Kelly Link, author of Get in Trouble, has a background in bookselling. "I think especially in the current economy, independent bookstores often define the community that they are in," she writes.
Kelly Link
Kevin Mann
It's true. This is certainly the case with one of the best bookstores in the country: Third Place Books in Seattle. The store is doing so well that it is opening a third location at the end of this year. One of the reasons this store succeeds is because it serves the need of its customers, and the owners are innovative. Third Place got special attention from J.K. Rowling last year when Robert Sindelar, managing partner and a longtime bookseller, saw an opportunity in the Amazon/Hachette dispute. If Hachette wasn't going to allow their customers to pre-order the new Rowling novel (written under her pen name of Robert Galbraith) then Sindelar would make it even easier for local readers to get their hands on the novel. He took pre-orders and hand-delivered copies in the greater Seattle area. Rowling found out and helped spread the word via Twitter.

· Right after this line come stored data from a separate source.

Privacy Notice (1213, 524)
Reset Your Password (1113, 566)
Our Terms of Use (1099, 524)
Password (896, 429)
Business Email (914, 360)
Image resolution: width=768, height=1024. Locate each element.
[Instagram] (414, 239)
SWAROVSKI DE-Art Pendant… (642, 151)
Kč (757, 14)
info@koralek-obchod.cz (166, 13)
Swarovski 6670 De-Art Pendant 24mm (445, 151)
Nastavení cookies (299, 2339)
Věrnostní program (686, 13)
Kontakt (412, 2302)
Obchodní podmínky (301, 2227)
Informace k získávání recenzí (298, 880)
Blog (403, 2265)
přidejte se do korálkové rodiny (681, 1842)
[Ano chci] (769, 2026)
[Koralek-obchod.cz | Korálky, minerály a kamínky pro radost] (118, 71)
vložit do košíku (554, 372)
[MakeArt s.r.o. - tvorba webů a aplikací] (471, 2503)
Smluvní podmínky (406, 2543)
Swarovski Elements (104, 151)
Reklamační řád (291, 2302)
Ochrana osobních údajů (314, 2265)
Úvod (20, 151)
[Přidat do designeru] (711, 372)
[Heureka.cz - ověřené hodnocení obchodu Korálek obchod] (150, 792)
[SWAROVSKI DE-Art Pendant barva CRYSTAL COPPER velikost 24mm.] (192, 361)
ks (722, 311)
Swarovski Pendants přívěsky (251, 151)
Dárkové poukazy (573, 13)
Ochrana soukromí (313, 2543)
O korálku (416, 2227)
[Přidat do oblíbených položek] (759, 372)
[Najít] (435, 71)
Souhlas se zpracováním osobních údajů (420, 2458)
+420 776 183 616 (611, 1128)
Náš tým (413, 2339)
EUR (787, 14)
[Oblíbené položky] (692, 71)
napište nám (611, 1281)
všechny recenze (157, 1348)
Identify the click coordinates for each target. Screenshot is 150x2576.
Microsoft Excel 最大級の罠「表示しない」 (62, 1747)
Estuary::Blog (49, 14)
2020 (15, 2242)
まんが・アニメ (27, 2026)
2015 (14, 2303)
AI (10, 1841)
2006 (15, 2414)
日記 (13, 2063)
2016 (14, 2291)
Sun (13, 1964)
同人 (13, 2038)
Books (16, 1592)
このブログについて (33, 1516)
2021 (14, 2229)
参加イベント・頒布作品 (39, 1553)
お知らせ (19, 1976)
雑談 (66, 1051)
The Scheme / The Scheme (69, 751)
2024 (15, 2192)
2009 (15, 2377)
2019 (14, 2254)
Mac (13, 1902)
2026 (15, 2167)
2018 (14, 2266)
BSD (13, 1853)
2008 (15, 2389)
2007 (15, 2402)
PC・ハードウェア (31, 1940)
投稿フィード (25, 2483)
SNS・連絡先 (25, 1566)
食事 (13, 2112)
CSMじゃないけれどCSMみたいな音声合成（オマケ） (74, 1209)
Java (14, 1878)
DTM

The poet and memoirist Elizabeth Alexander (author of the forthcoming The Light of the World) believes that it's not just good customer service that bookstores can provide: They also are a space for reflection. Browsing in a bookstore is critical for self-growth. You'll inevitably stumble across a book that you didn't even know you were looking for. "That's how you learn, that's how you live, that's how you feed your soul, that's how you feed your brain."
I saw this countless times in my years behind the counter and in front of shelves. Customers would take risks. They would read books they wouldn't normally be interested in specifically because they trusted the taste of the dedicated readers who wrote the staff picks or pressed the books into their hands — a fine art we call handselling.
"I wouldn't have a career if it weren't for independent bookstores," best-selling author John Green (The Fault in Our Stars) says. "The indie bookstore is what makes American publishing interesting and big and broad and diverse, and I worry that without bookstores, we wouldn't have that diversity."